How is the matrix metalloproteinase (MMP) family classified, and what are the distinct functions of each group?

The MMP family is divided into six groups based on their structure and substrate specificity: collagenases (MMP-1, 8, 13, and 18), which degrade collagen types I, II, and III; gelatinases (MMP-2 and MMP-9), which act on denatured type IV collagen and gelatin; stromelysins (MMP-3, 7, 10, 11, 26, and 27), which hydrolyze a broad range of ECM proteins; elastases (MMP-12); membrane-type specific MMPs (MMP-14, 15, 16, 17, 24, 25), related to the activation of MMP-2; and other MMPs (MMP-19, 20, 21, 22, 23, and 28). Each group targets different components of the ECM, influencing various aspects of tumor development and metastasis. If one group was non-functional, the ECM remodeling process would be impaired, potentially altering the tumor microenvironment and affecting cancer progression.

In what ways do matrix metalloproteinases (MMPs) influence the development and progression of malignant tumors, specifically in the processes of cell proliferation, apoptosis, and angiogenesis?
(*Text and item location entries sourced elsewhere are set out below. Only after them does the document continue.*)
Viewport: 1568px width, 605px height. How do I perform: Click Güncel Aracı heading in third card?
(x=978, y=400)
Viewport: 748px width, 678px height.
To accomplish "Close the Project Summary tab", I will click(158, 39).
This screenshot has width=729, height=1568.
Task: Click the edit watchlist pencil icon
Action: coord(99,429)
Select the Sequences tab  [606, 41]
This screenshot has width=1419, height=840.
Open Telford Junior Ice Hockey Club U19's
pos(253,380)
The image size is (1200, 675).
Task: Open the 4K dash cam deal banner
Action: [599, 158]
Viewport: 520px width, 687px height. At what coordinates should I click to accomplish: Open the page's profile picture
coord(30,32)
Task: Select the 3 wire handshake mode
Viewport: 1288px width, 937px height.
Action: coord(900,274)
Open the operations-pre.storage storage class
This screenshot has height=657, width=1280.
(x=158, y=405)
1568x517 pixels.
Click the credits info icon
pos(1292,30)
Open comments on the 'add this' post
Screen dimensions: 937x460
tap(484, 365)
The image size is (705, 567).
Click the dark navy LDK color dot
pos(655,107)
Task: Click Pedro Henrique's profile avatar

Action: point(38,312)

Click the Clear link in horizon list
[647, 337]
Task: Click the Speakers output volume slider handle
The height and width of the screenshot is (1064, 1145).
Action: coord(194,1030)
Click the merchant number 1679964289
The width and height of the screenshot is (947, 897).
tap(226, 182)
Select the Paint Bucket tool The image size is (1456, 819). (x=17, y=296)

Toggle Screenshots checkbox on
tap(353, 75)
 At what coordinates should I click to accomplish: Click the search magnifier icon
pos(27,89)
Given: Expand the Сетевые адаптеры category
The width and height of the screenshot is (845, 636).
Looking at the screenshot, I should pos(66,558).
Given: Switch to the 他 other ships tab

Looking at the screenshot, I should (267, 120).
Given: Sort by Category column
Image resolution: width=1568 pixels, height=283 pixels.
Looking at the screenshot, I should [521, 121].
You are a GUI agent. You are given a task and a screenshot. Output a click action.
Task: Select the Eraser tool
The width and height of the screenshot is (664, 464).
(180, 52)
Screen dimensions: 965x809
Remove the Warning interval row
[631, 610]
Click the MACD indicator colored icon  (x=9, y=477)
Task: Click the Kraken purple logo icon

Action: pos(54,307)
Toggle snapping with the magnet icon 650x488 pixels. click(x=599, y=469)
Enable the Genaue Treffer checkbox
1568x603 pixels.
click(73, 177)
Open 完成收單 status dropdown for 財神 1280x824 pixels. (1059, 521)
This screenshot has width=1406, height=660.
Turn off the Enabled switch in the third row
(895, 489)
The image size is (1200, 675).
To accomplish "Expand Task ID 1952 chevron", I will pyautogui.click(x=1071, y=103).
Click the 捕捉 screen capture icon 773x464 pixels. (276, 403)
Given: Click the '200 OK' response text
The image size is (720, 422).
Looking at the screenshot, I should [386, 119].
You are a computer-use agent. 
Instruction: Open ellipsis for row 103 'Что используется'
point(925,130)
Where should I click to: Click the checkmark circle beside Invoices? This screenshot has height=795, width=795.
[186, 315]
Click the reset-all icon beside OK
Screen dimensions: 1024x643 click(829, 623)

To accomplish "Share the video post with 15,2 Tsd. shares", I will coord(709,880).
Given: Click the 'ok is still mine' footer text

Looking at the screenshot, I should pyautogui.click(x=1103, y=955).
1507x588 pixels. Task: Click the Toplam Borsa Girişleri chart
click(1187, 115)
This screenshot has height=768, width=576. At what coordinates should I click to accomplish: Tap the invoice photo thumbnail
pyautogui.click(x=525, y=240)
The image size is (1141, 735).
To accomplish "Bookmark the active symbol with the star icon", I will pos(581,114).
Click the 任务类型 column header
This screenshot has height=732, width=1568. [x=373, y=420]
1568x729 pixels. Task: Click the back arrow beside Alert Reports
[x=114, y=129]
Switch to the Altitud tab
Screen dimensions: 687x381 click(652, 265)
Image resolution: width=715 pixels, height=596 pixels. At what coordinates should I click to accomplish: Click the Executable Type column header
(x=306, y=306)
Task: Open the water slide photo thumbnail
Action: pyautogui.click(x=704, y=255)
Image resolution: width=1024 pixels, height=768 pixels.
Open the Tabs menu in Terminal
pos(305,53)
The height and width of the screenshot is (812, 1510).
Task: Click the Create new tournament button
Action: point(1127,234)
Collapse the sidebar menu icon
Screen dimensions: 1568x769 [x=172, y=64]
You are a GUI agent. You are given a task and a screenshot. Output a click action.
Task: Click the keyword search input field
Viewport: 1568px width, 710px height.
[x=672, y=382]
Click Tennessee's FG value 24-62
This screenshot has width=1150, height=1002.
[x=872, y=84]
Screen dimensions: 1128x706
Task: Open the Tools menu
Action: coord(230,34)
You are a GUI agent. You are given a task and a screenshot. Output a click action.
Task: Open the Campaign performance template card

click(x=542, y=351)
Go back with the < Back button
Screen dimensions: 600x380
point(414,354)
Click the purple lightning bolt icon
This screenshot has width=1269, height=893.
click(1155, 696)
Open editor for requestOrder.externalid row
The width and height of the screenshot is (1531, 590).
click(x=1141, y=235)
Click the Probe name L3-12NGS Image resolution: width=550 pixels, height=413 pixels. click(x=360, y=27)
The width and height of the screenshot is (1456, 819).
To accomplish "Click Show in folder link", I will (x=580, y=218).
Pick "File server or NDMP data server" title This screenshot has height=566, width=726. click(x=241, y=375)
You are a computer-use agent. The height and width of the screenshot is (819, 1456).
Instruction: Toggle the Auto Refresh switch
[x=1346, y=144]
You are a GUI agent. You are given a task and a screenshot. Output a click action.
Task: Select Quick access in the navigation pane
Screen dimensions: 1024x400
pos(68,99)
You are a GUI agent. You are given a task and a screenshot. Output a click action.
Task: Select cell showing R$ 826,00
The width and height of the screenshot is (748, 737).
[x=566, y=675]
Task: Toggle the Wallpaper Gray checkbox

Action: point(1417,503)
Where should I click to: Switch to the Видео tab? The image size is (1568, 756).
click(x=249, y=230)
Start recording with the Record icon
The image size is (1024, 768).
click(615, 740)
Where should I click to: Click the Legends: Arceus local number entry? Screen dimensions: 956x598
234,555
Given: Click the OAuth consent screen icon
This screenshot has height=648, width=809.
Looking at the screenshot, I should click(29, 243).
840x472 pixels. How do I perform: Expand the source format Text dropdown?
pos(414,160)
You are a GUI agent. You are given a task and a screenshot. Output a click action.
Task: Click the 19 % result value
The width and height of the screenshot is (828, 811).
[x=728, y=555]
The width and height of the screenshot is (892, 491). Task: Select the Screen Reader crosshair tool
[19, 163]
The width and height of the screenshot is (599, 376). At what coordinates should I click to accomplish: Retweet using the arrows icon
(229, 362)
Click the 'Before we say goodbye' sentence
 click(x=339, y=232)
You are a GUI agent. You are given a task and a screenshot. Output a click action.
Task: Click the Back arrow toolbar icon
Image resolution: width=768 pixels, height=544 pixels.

MMPs regulate the occurrence and development of malignant tumors by participating in cellular processes of proliferation, apoptosis, and angiogenesis. They not only play an important role in embryonic development, wound healing and organization remodeling, but also assist in processes that allow tumors to invade and metastasize. Without MMPs, the balance between cell proliferation and apoptosis could be disrupted, potentially leading to uncontrolled tumor growth or impaired tissue repair. The influence on angiogenesis could also limit the formation of new blood vessels, affecting tumor nutrient supply and growth.

What potential do matrix metalloproteinases (MMPs) hold as biomarkers and therapeutic targets for ovarian cancer, and what advancements could arise from understanding their regulatory mechanisms?

MMPs hold promise as biomarkers and therapeutic targets for ovarian cancer. Understanding their regulatory mechanisms could lead to significant advances in early diagnosis and treatment, ultimately improving survival rates and reducing mortality from this devastating disease. Research into MMP inhibitors or activators could revolutionize ovarian cancer management. If research efforts were to stall, the potential for leveraging MMPs in ovarian cancer treatment would remain untapped, delaying the development of more effective therapies and diagnostic tools.